Unless change to the educationnal system comes soon, Cambodian school children face a bleak future.
With no official education law on the books in place, cheating and corruption have
taken over the Cambodian school system.
The end result? According to Rong Chhun, president of the Cambodian Independent Teacher's
Association, 75% of public school students move through the system without getting
even a basic knowledge of the subjects they study.
Chhun said that after questioning and testing students from all levels, it appears
that "the majority seem to know nothing."
He said he found that although many students get consistently high grades, their
level of knowledge does not match the grades.
"If graduates lack the capacity to work in their own field, Cambodia will lose
its future and the future for the young will be bleak," he said.
For almost four years, the draft law on education has been stuck on hold in the National
Assembly. Without a law, the education system is regulated by government sub-decrees
issued and notifications from the Ministry of Education, Youth and Sports.
The prospects of the draft law passing are unclear. Meanwhile, taboos like selling
test scores flourish, to the dismay of the students who study hard in hopes of getting
a good job later.
"Sometimes it makes me feel sad because I study so hard to learn and get a good
score," said university student Sum Sarith who struggles to divide her time
between school and work. "But I know some people that have one or two degrees
already with lower knowledge than I ," she said.
"They might have the degree to get the job, but they do not have the quality
to do the work."

Tasks to complete>
- A) Name every organization or government body mentioned in the article on Cambodian schools.
- B) Answer these questions from the article on Cambodian schools:
(i) What share of public school students, according to Rong Chhun, move through the system without basic knowledge of their subjects?
(ii) For how long has the draft law on education been on hold in the National Assembly?
(iii) What two things does university student Sum Sarith divide her time between?
- C) Return the passage of the article on Cambodian schools from "For almost four" to "good job later.", word for word.

Source information>
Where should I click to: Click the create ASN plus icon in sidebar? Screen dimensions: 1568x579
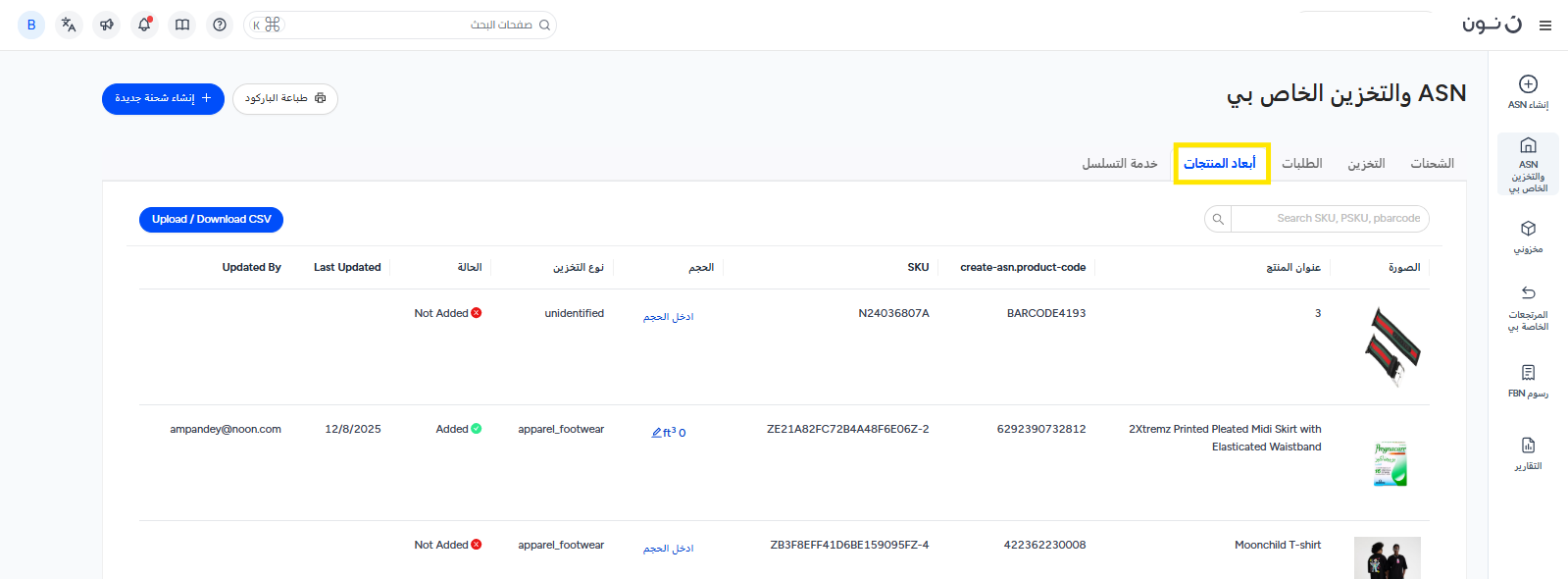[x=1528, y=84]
...
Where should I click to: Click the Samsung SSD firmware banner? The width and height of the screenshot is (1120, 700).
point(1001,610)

Solutions to the tasks>
- A)
Cambodian Independent Teacher's Association
National Assembly
Ministry of Education, Youth and Sports

- B)
(i) 75%
(ii) Almost four years
(iii) School and work

- C)
For almost four years, the draft law on education has been stuck on hold in the National
Assembly. Without a law, the education system is regulated by government sub-decrees
issued and notifications from the Ministry of Education, Youth and Sports.
The prospects of the draft law passing are unclear. Meanwhile, taboos like selling
test scores flourish, to the dismay of the students who study hard in hopes of getting
a good job later.